YOUR INSTRUCTIONS. Please transcribe the listing in its entirety, character for character.

RECORD SET.
******

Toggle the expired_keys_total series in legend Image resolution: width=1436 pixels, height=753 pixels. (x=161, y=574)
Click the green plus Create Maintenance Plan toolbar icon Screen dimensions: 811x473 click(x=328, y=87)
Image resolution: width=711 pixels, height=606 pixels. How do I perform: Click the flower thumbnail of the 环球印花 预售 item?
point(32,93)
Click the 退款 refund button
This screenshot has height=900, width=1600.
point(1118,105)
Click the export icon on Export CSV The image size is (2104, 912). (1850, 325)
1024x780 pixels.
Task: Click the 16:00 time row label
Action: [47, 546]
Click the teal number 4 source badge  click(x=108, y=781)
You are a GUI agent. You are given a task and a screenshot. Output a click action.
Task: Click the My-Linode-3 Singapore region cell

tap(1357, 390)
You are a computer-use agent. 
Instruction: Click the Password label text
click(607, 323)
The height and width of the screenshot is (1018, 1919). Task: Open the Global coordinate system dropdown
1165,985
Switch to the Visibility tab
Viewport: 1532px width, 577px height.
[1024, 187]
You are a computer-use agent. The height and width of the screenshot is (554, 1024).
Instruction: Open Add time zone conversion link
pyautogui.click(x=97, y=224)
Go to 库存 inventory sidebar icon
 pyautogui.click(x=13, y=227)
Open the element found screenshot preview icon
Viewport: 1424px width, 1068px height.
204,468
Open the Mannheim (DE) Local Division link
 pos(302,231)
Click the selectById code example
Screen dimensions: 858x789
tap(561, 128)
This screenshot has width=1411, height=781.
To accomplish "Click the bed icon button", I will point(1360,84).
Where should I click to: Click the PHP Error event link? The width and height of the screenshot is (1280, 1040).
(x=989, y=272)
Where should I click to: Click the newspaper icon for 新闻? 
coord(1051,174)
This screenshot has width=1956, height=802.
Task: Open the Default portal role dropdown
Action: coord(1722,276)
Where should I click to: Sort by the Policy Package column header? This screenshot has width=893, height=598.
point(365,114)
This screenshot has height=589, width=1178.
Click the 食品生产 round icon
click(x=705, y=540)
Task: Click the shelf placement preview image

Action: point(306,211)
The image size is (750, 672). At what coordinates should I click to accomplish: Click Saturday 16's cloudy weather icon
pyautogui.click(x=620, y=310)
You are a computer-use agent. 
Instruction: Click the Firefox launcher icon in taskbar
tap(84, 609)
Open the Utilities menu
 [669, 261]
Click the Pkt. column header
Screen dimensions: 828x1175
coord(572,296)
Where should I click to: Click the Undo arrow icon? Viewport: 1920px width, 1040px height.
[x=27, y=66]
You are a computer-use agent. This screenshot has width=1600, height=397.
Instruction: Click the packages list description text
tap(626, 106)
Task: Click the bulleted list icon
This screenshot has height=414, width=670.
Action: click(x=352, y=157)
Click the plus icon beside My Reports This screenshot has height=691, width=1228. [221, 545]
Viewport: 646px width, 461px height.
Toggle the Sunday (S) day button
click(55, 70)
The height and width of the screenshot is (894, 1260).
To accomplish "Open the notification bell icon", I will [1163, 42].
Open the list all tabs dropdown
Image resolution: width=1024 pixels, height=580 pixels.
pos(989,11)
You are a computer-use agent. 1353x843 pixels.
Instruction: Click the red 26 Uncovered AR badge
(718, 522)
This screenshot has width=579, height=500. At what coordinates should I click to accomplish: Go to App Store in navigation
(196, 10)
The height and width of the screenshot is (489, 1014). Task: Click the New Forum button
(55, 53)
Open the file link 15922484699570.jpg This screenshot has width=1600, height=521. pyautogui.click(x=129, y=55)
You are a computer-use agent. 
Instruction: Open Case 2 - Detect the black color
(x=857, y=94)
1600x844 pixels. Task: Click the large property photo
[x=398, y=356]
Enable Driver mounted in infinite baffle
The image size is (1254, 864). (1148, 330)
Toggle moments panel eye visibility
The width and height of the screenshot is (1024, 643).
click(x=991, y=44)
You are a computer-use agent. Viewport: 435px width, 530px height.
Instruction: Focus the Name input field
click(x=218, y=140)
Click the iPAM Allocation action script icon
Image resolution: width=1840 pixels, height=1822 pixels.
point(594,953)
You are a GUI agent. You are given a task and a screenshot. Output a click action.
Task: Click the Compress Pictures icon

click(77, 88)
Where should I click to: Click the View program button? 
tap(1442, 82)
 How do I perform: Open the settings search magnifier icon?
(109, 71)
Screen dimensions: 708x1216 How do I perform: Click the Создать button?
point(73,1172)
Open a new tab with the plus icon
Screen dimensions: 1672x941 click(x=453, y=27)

******

RESULT.
Toggle the expired_keys_total series in legend Image resolution: width=1436 pixels, height=753 pixels. (x=161, y=574)
Click the green plus Create Maintenance Plan toolbar icon Screen dimensions: 811x473 click(x=328, y=87)
Image resolution: width=711 pixels, height=606 pixels. How do I perform: Click the flower thumbnail of the 环球印花 预售 item?
point(32,93)
Click the 退款 refund button
This screenshot has height=900, width=1600.
point(1118,105)
Click the export icon on Export CSV The image size is (2104, 912). (1850, 325)
1024x780 pixels.
Task: Click the 16:00 time row label
Action: [47, 546]
Click the teal number 4 source badge  click(x=108, y=781)
You are a GUI agent. You are given a task and a screenshot. Output a click action.
Task: Click the My-Linode-3 Singapore region cell

tap(1357, 390)
You are a computer-use agent. 
Instruction: Click the Password label text
click(607, 323)
The height and width of the screenshot is (1018, 1919). Task: Open the Global coordinate system dropdown
1165,985
Switch to the Visibility tab
Viewport: 1532px width, 577px height.
[1024, 187]
You are a computer-use agent. The height and width of the screenshot is (554, 1024).
Instruction: Open Add time zone conversion link
pyautogui.click(x=97, y=224)
Go to 库存 inventory sidebar icon
 pyautogui.click(x=13, y=227)
Open the element found screenshot preview icon
Viewport: 1424px width, 1068px height.
204,468
Open the Mannheim (DE) Local Division link
 pos(302,231)
Click the selectById code example
Screen dimensions: 858x789
tap(561, 128)
This screenshot has width=1411, height=781.
To accomplish "Click the bed icon button", I will point(1360,84).
Where should I click to: Click the PHP Error event link? The width and height of the screenshot is (1280, 1040).
(x=989, y=272)
Where should I click to: Click the newspaper icon for 新闻? 
coord(1051,174)
This screenshot has width=1956, height=802.
Task: Open the Default portal role dropdown
Action: coord(1722,276)
Where should I click to: Sort by the Policy Package column header? This screenshot has width=893, height=598.
point(365,114)
This screenshot has height=589, width=1178.
Click the 食品生产 round icon
click(x=705, y=540)
Task: Click the shelf placement preview image

Action: point(306,211)
The image size is (750, 672). At what coordinates should I click to accomplish: Click Saturday 16's cloudy weather icon
pyautogui.click(x=620, y=310)
You are a computer-use agent. 
Instruction: Click the Firefox launcher icon in taskbar
tap(84, 609)
Open the Utilities menu
 [669, 261]
Click the Pkt. column header
Screen dimensions: 828x1175
coord(572,296)
Where should I click to: Click the Undo arrow icon? Viewport: 1920px width, 1040px height.
[x=27, y=66]
You are a computer-use agent. This screenshot has width=1600, height=397.
Instruction: Click the packages list description text
tap(626, 106)
Task: Click the bulleted list icon
This screenshot has height=414, width=670.
Action: click(x=352, y=157)
Click the plus icon beside My Reports This screenshot has height=691, width=1228. [221, 545]
Viewport: 646px width, 461px height.
Toggle the Sunday (S) day button
click(55, 70)
The height and width of the screenshot is (894, 1260).
To accomplish "Open the notification bell icon", I will [1163, 42].
Open the list all tabs dropdown
Image resolution: width=1024 pixels, height=580 pixels.
pos(989,11)
You are a computer-use agent. 1353x843 pixels.
Instruction: Click the red 26 Uncovered AR badge
(718, 522)
This screenshot has width=579, height=500. At what coordinates should I click to accomplish: Go to App Store in navigation
(196, 10)
The height and width of the screenshot is (489, 1014). Task: Click the New Forum button
(55, 53)
Open the file link 15922484699570.jpg This screenshot has width=1600, height=521. pyautogui.click(x=129, y=55)
You are a computer-use agent. 
Instruction: Open Case 2 - Detect the black color
(x=857, y=94)
1600x844 pixels. Task: Click the large property photo
[x=398, y=356]
Enable Driver mounted in infinite baffle
The image size is (1254, 864). (1148, 330)
Toggle moments panel eye visibility
The width and height of the screenshot is (1024, 643).
click(x=991, y=44)
You are a computer-use agent. Viewport: 435px width, 530px height.
Instruction: Focus the Name input field
click(x=218, y=140)
Click the iPAM Allocation action script icon
Image resolution: width=1840 pixels, height=1822 pixels.
point(594,953)
You are a GUI agent. You are given a task and a screenshot. Output a click action.
Task: Click the Compress Pictures icon

click(77, 88)
Where should I click to: Click the View program button? 
tap(1442, 82)
 How do I perform: Open the settings search magnifier icon?
(109, 71)
Screen dimensions: 708x1216 How do I perform: Click the Создать button?
point(73,1172)
Open a new tab with the plus icon
Screen dimensions: 1672x941 click(x=453, y=27)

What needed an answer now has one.